(Dataset entries)

⁂

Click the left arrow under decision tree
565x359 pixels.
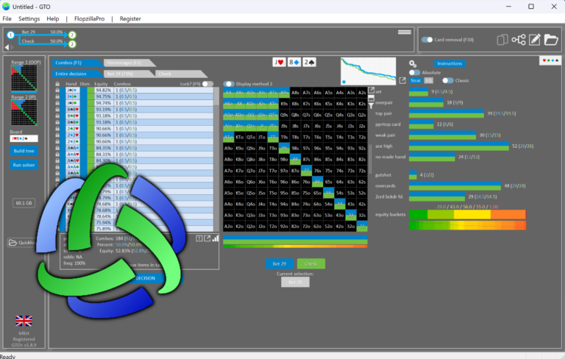coord(7,47)
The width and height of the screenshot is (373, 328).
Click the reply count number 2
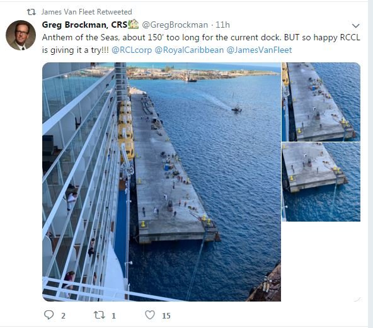point(63,315)
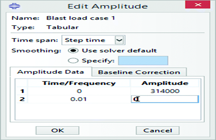This screenshot has width=216, height=140.
Task: Click the Abaqus dialog icon in title bar
Action: click(x=15, y=6)
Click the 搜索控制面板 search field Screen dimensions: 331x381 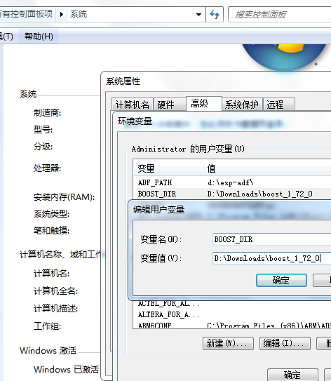pyautogui.click(x=280, y=15)
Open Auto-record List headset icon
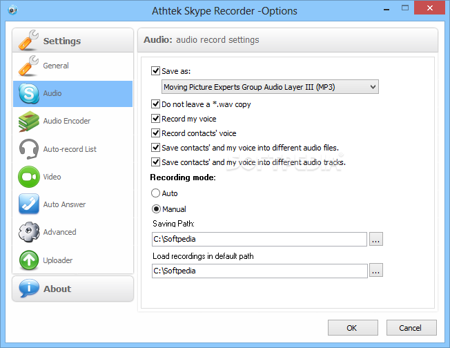This screenshot has width=450, height=348. click(29, 148)
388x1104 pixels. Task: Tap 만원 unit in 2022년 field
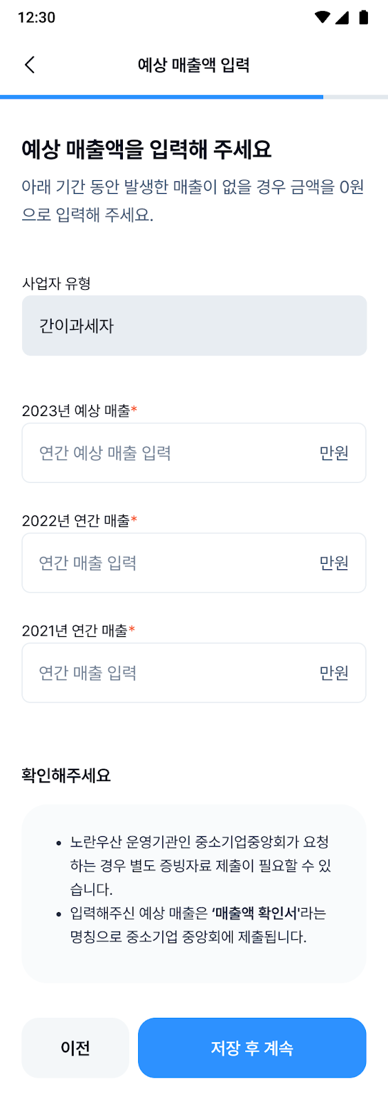(x=334, y=563)
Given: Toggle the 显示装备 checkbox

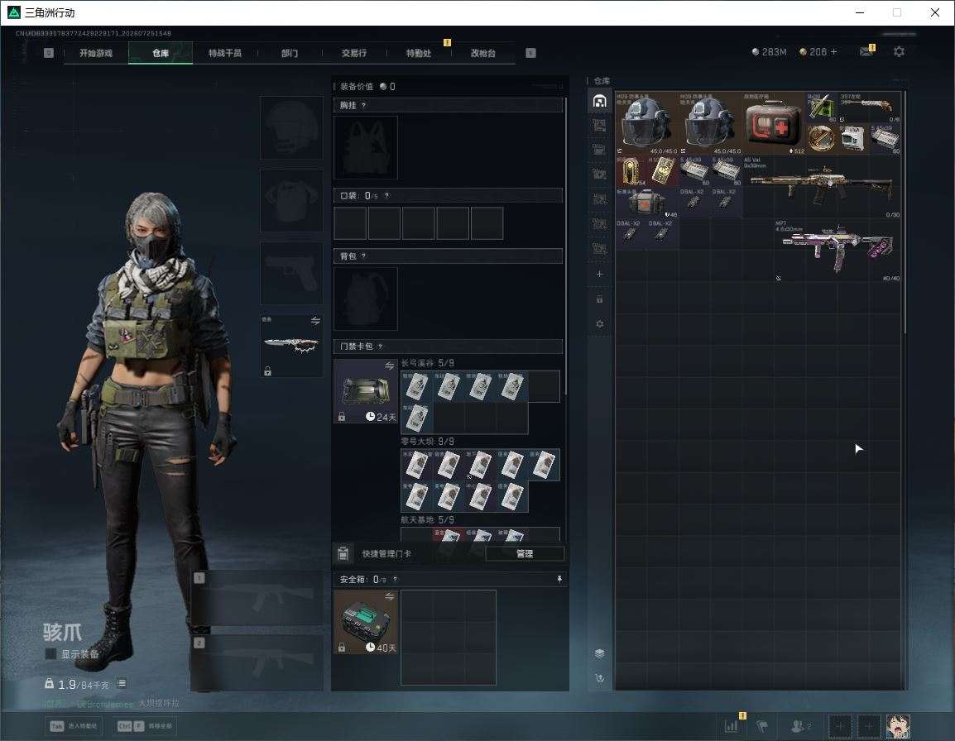Looking at the screenshot, I should [x=50, y=654].
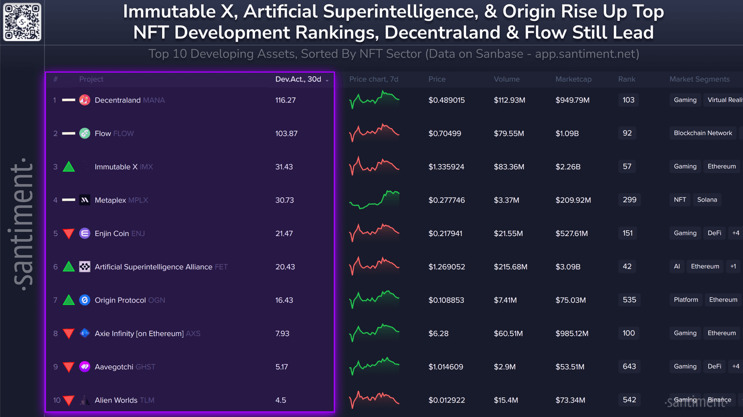
Task: Click the Decentraland MANA coin icon
Action: [x=85, y=100]
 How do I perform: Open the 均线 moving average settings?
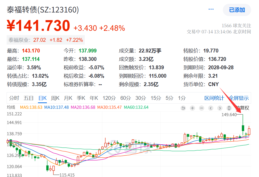click(11, 107)
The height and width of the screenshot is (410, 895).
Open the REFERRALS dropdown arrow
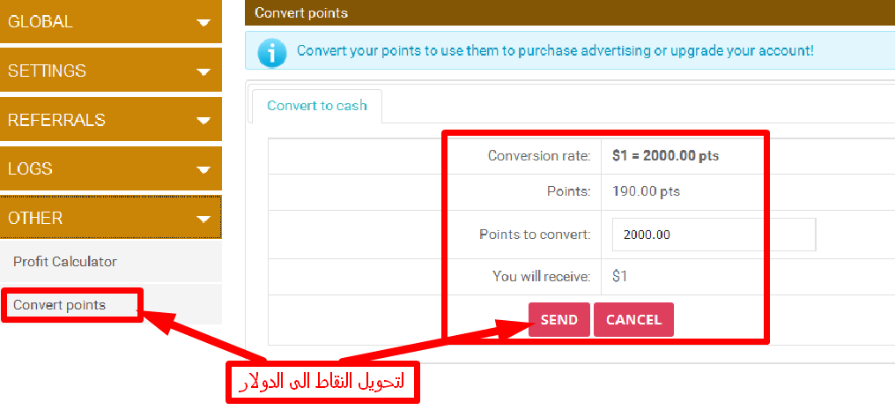[203, 121]
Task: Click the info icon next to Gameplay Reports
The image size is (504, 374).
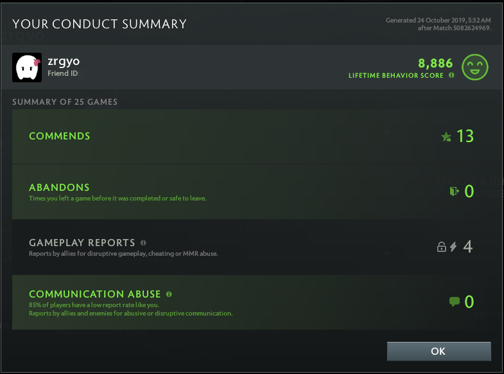Action: pyautogui.click(x=143, y=243)
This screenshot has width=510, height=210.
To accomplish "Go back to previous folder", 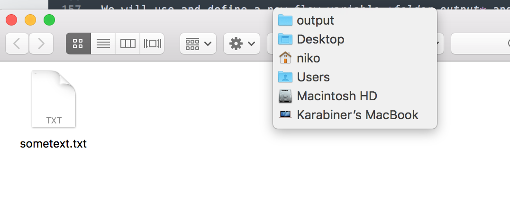I will click(17, 44).
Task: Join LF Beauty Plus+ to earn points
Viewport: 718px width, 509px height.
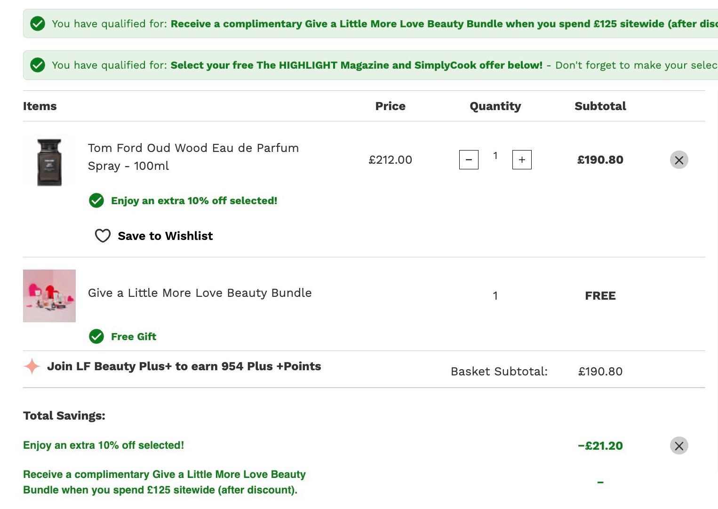Action: tap(184, 366)
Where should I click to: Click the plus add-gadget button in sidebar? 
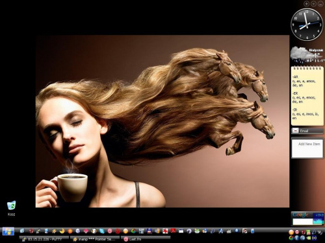[x=306, y=4]
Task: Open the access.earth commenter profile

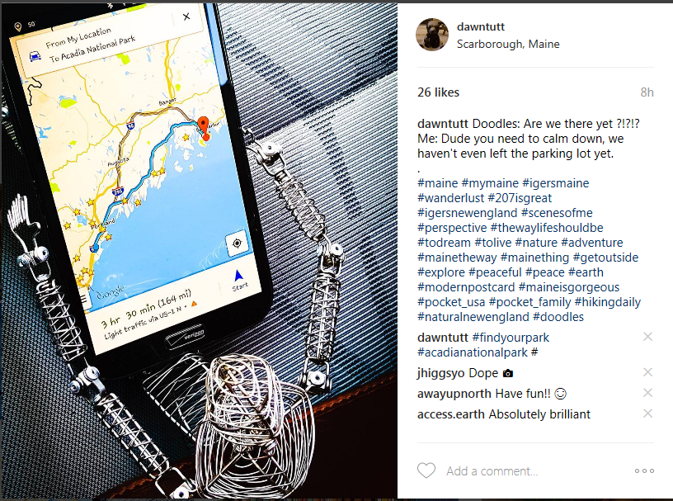Action: pos(451,414)
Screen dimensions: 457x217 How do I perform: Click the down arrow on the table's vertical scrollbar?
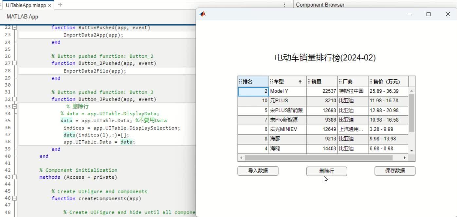(x=412, y=151)
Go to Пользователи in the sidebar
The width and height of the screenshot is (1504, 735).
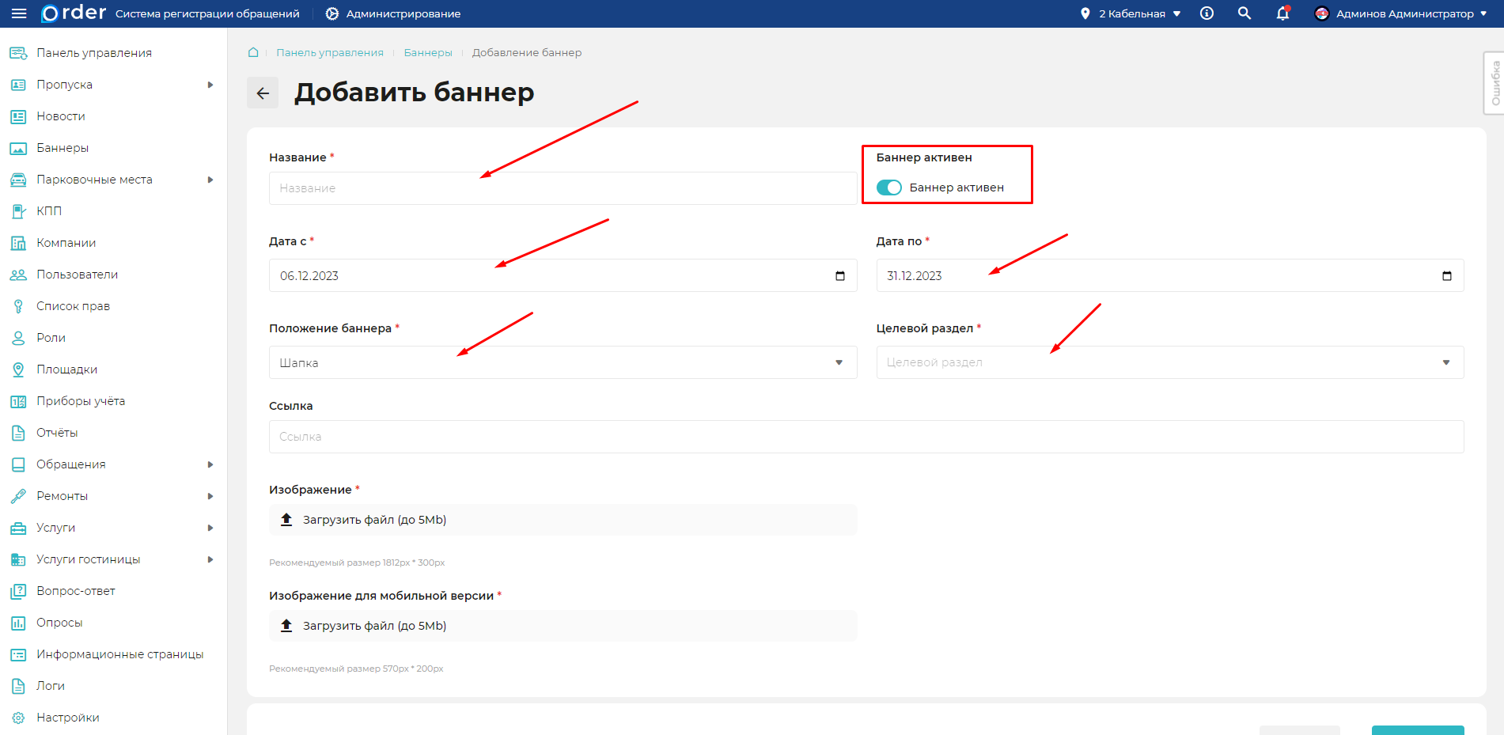click(77, 275)
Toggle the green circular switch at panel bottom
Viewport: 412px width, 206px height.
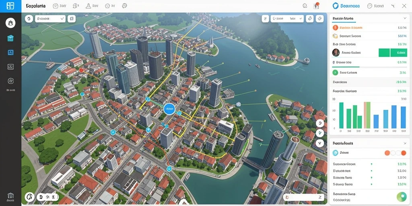click(401, 196)
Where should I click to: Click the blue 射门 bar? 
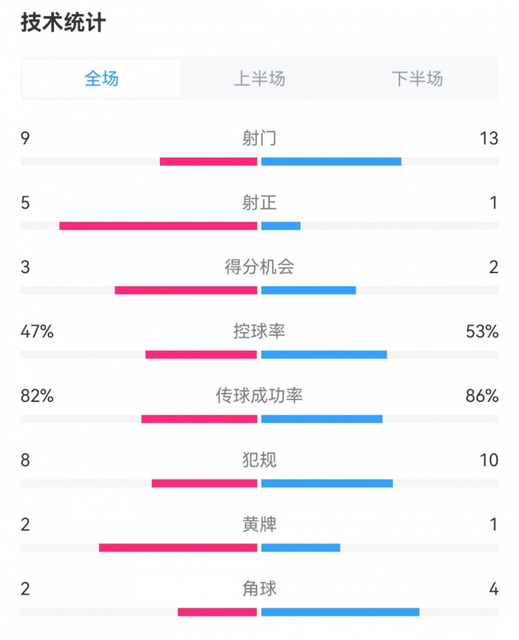[x=331, y=162]
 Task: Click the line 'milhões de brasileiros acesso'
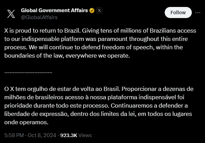click(x=94, y=98)
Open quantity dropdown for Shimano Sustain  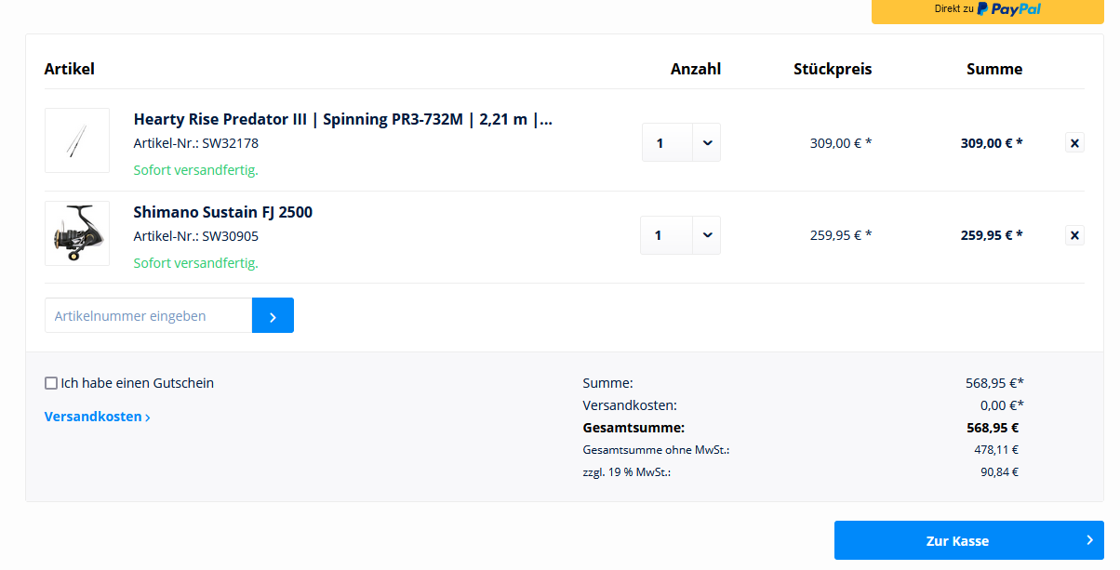[707, 235]
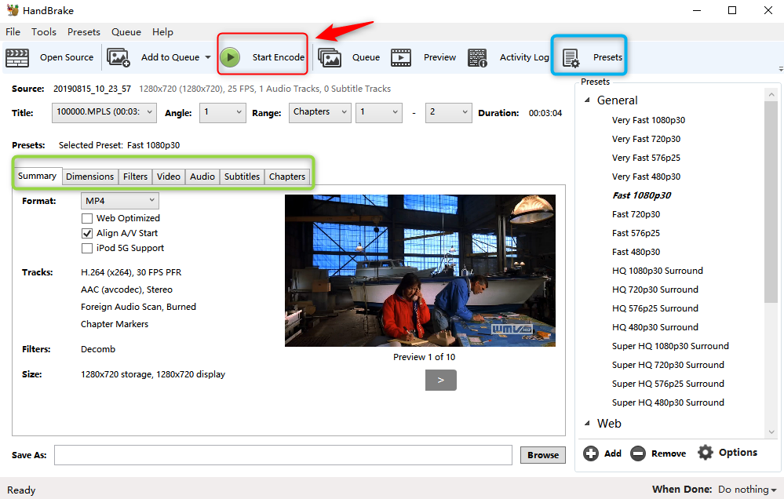Click the Preview film icon
The width and height of the screenshot is (784, 499).
pyautogui.click(x=401, y=57)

⁂

Copy only the lines above from the one containing "388x1104 pixels. Task: Tap" through the one containing "Task: Click the info", both included. Leave out the pictures.

388x1104 pixels. Task: Tap 만원 unit in 2022년 field
(x=334, y=563)
Given: Toggle the 显示装备 checkbox

Looking at the screenshot, I should [x=50, y=654].
Task: Click the Decentraland MANA coin icon
Action: [x=85, y=100]
 How do I perform: Open the 均线 moving average settings?
click(11, 107)
The height and width of the screenshot is (410, 895).
Open the REFERRALS dropdown arrow
[203, 121]
Task: Click the info icon next to Gameplay Reports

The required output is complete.